8. They always one-up you.
They act as if they have it worse. According to an emotional manipulator, your problems are nothing when compared to theirs.
9. They know all your switches and don’t hesitate to use them.
Emotional manipulators know the ins and outs of your weaknesses. They use these weaknesses when they want to manipulate you. These people don’t focus on helping others with their shortcomings. Instead, they use them to their advantage.
In a nutshell, emotional abusers accusing, blaming, and denying behavior come from an emotional abuser’s insecurities. They like to create a hierarchy in which they are at the top, and you are at the bottom as they make you feel ashamed of your inadequacies, which gives them power by controlling and shaming you.
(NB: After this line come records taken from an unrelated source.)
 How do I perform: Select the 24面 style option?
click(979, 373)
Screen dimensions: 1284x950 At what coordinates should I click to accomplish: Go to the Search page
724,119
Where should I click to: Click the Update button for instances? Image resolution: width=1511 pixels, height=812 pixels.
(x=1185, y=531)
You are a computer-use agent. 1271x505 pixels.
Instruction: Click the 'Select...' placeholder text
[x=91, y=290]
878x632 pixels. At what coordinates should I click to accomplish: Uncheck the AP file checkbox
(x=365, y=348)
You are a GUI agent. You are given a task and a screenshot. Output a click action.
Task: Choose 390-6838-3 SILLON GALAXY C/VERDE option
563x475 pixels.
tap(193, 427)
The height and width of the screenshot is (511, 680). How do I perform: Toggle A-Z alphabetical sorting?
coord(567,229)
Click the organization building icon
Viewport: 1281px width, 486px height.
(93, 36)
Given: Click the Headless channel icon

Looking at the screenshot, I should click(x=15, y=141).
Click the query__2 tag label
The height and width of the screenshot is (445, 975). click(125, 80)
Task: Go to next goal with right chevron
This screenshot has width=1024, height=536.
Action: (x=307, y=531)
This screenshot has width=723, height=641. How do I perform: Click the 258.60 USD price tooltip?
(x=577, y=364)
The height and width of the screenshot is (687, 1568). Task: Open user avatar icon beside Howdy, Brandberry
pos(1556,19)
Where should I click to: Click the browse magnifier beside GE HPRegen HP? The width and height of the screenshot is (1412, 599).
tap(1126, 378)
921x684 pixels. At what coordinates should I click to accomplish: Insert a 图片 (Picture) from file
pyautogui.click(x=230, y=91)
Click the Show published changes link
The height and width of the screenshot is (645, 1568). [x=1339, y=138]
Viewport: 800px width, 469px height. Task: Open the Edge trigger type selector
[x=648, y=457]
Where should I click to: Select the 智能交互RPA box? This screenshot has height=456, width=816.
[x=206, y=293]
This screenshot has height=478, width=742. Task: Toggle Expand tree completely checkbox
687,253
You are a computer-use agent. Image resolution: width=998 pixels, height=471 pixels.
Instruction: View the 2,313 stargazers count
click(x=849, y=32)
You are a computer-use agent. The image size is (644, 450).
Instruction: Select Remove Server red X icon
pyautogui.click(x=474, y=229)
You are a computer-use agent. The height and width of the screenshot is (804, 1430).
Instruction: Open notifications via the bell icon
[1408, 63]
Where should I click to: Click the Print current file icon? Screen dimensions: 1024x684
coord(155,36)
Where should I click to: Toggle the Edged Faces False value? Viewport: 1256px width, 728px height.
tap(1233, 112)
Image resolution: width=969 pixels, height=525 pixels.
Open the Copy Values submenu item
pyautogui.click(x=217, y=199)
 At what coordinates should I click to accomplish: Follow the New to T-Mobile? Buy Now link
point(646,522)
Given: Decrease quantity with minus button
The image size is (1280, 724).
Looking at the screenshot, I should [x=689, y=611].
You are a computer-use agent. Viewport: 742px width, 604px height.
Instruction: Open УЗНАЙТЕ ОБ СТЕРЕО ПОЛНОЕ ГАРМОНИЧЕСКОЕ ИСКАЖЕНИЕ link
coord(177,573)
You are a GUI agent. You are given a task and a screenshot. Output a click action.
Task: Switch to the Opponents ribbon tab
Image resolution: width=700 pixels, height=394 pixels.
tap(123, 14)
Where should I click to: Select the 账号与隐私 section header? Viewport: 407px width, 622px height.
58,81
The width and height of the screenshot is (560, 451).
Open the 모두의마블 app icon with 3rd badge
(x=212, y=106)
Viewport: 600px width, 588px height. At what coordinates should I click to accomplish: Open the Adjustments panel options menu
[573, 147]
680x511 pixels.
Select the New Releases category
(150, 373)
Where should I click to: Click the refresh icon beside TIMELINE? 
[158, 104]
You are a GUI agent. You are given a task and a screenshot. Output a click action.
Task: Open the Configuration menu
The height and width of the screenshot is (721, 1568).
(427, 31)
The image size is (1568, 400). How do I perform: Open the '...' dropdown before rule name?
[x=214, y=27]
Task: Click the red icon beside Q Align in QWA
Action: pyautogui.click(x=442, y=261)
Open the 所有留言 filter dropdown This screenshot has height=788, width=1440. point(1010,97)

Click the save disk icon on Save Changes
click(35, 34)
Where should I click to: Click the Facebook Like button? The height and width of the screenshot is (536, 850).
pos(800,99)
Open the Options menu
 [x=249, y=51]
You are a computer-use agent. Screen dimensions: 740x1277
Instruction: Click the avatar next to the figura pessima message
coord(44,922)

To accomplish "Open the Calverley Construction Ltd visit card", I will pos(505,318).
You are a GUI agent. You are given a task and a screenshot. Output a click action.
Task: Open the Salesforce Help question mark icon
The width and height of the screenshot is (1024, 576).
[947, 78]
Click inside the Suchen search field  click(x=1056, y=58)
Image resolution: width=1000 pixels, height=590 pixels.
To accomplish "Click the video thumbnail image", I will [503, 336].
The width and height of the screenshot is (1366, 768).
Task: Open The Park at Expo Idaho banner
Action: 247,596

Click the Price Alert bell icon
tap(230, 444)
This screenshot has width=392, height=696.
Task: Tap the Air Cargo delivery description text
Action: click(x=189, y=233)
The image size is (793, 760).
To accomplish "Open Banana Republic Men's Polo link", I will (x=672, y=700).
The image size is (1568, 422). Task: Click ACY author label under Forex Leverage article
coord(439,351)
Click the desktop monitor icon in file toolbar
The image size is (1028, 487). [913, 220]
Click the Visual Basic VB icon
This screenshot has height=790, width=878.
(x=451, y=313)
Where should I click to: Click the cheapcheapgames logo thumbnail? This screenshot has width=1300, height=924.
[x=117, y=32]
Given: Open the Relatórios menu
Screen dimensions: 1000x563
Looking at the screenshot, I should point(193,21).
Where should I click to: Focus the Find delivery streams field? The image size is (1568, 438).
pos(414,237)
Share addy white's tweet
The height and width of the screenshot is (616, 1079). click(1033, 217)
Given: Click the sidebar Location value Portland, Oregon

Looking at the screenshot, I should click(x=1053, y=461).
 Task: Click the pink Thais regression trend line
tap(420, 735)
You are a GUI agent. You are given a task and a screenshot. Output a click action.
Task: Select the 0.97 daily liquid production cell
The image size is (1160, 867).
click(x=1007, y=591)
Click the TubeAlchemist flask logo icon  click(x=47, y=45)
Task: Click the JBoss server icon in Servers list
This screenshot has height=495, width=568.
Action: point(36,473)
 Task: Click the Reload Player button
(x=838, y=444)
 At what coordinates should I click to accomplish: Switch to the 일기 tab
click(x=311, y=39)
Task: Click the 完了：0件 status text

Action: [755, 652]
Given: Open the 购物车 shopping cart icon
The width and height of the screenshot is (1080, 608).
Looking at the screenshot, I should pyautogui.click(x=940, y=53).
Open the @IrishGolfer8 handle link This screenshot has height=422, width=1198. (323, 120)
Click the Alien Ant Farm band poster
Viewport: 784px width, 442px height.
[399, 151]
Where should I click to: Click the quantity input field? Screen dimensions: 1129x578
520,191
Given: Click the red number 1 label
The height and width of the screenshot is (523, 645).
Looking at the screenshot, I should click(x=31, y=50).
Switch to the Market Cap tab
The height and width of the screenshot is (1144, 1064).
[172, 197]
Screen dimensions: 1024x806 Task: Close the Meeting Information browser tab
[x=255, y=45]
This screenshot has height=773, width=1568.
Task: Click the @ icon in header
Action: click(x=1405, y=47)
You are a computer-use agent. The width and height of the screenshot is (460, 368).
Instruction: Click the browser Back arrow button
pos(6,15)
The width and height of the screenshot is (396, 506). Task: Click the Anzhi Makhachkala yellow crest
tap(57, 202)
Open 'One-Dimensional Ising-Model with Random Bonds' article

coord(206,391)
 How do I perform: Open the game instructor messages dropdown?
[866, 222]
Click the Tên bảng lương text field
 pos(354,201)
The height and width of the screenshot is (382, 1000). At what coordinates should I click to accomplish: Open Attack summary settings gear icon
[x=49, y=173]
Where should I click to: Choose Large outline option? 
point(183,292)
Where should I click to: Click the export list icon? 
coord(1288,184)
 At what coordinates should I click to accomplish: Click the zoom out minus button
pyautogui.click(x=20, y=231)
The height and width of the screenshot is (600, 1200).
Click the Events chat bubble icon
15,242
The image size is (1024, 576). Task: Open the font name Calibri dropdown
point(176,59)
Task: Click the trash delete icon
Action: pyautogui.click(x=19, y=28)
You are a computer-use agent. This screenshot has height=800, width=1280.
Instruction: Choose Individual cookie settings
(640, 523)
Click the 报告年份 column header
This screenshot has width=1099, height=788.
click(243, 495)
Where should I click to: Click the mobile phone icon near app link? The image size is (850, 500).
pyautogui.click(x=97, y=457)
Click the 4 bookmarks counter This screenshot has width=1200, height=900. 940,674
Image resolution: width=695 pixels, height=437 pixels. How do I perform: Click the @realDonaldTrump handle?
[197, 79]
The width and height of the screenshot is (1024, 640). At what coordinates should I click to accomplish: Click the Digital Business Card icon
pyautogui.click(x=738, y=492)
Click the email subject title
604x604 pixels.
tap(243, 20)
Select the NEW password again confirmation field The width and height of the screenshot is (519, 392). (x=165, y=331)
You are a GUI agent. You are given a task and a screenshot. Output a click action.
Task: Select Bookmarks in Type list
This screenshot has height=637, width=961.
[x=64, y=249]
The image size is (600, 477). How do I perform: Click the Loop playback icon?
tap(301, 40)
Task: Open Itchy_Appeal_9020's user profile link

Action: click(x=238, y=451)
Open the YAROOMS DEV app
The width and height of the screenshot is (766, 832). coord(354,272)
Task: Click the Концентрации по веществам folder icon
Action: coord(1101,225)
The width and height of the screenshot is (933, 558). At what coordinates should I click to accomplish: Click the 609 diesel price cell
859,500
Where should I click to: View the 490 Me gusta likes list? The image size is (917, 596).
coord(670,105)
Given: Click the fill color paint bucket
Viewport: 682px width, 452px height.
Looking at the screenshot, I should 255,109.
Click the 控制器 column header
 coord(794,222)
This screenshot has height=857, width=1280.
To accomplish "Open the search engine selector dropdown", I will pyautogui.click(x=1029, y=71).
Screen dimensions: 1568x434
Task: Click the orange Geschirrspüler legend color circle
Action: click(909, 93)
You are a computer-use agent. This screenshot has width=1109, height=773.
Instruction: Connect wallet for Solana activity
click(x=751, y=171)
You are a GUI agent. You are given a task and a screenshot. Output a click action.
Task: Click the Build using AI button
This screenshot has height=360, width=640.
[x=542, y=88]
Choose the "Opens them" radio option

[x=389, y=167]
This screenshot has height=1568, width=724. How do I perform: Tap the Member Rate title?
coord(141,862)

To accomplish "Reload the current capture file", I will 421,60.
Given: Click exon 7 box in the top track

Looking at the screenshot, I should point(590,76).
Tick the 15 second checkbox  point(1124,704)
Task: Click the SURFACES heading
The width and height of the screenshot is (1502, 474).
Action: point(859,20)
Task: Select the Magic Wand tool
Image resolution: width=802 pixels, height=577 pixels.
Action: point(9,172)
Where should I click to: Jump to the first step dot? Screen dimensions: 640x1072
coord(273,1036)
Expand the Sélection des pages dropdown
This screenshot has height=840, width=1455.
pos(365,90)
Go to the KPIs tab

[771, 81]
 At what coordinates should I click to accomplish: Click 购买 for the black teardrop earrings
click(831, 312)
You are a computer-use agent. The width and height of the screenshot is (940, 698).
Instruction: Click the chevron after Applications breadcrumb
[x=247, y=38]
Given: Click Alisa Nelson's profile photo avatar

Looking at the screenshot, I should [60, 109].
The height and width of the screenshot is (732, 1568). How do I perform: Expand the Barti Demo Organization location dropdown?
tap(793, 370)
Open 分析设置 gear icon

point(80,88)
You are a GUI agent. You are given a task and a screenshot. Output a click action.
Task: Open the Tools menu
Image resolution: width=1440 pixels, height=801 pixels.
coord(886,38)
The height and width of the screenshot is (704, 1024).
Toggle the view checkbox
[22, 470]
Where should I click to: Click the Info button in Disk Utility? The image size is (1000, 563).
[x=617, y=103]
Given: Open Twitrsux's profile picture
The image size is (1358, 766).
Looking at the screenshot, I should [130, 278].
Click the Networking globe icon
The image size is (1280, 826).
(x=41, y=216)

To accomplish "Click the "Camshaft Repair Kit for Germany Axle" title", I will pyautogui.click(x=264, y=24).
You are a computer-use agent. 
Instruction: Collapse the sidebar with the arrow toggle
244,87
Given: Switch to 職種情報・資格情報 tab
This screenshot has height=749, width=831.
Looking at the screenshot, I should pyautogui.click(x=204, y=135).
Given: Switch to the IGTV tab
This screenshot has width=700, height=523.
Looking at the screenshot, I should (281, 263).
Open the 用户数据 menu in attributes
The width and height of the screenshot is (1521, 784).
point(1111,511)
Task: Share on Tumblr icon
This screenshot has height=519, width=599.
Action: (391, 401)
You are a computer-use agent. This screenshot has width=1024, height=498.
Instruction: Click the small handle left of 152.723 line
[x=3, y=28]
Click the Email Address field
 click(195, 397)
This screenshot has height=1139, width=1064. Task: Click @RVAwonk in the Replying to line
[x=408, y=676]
Emotional abusers like to isolate you. When they cut you off from supportive people, they can humiliate, neglect, and criticize you to break your self-esteem. They need you to boost their self-esteem.
What you could do:
Should you experience some of the above signs, know that it is not right, and you should seek help from a professional or support from a loved one. You could search for a national domestic abuse hotline number that can put you in touch with someone.
Alternatively, your choices are;
1.Accept that the abuse is not your responsibility. It is unlikely you can help your abuser to break the pattern without professional counselling.
2. Set boundaries and don’t get sucked into arguments.
3. Cut ties and make it clear that you are moving on.
Leaving any relationship is difficult if you are married and have children or shared assets. It’s advisable to seek legal assistance if that is your position.
Should you leave the relationship, allow yourself time to heal.